Mais en 1929, le sort le rattrape et Manuel décède brutalement d’une tumeur au cerveau causée par l’inhalation de gaz mortels pendant la guerre. Il laissera derrière lui une veuve et 4 enfants.

Les années passent, son fils Antoine grandit et se lie d’amour à Zoémie Bonville, la fille d’une vieille famille de vignerons du village, qu’il épousera. Elle a apporté des terres et lui son nom. Ainsi naît le Champagne De Sousa. En 1986, à tout juste 23 ans, Erick, le fils d’Antoine, reprend les rênes du Domaine et est aujourd’hui devenu un des Artisans Vignerons phares de sa génération.

 

 

« Même quand les temps étaient difficiles, mes parents parlaient de leur métier avec passion »

 

« Je ne me suis jamais senti forcé de devoir reprendre le Domaine, je crois que je suis tombé amoureux de la terre et du métier depuis mon plus jeune âge.
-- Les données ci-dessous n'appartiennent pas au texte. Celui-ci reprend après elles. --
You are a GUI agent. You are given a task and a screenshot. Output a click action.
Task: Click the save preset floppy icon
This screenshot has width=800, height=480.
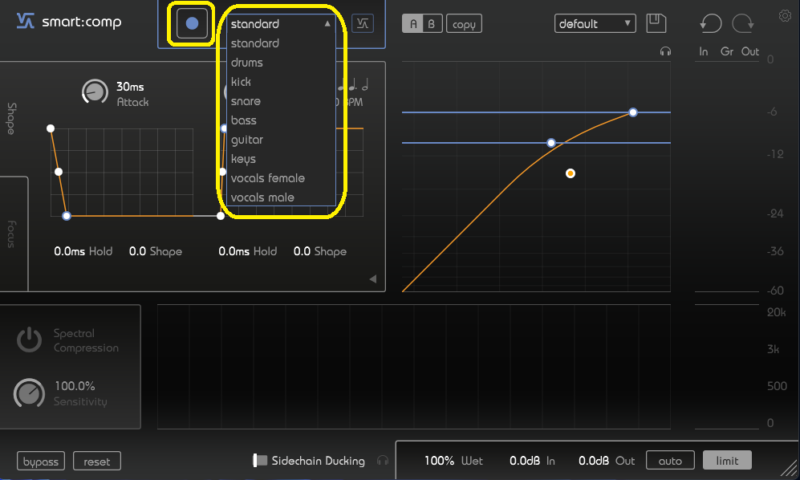(x=656, y=22)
Le lycée viticole n’était pas très loin, ça m’a paru naturel et évident. Mes parents parlaient toujours de leur métier avec passion et bienveillance même quand les temps étaient difficiles. J’ai beaucoup de petits souvenirs de cette époque, j’aimais beaucoup quand les clients venaient à la maison acheter leurs bouteilles ». Qu’on se le dise, si Erick De Sousa n’était pas devenu vigneron, il aurait de toutes façons exercé un métier d’artisanat et de goût dans lequel la maîtrise des gestes et la précision auraient été impératives.« Peut-être maître chocolatier » avoue-t-il avec sa voix chaleureuse.

 

« L’esprit de famille »

 

Erick a transmis sa passion et le sens des responsabilités à ses 3 enfants, qui ont pris le temps de voyager avant de revenir sur le domaine. « Voyager est enrichissant, épanouissant et indispensable à l’ouverture d’esprit. Notre métier exige d’avoir plusieurs cordes à notre arc. J’estime que nous restons un petit Domaine. Nous sommes donc tous assez polyvalents mais chacun a son expertise. Julie, la cadette, aime travailler à la vigne, sa sœur Charlotte excelle dans la partie commercialisation et Valentin m’aide à orchestrer la partie vinification. Par contre, nous prenons toutes nos décisions de façon collégiale.On aime se retrouver à table pour échanger. Nous organisons par exemple des dégustations tous ensemble en fin de semaine, on est attentif, les sens en éveil, on échange beaucoup sur la qualité des vins et la direction à leur donner ».

 

Accepter d’être au service du Temps

 

Et par temps comprenez avant tout « météo » car cette notion revêt une importance toute particulière pour celui qui travaille son vignoble en biodynamie depuis 1999 et a obtenu la certification bio en 2010.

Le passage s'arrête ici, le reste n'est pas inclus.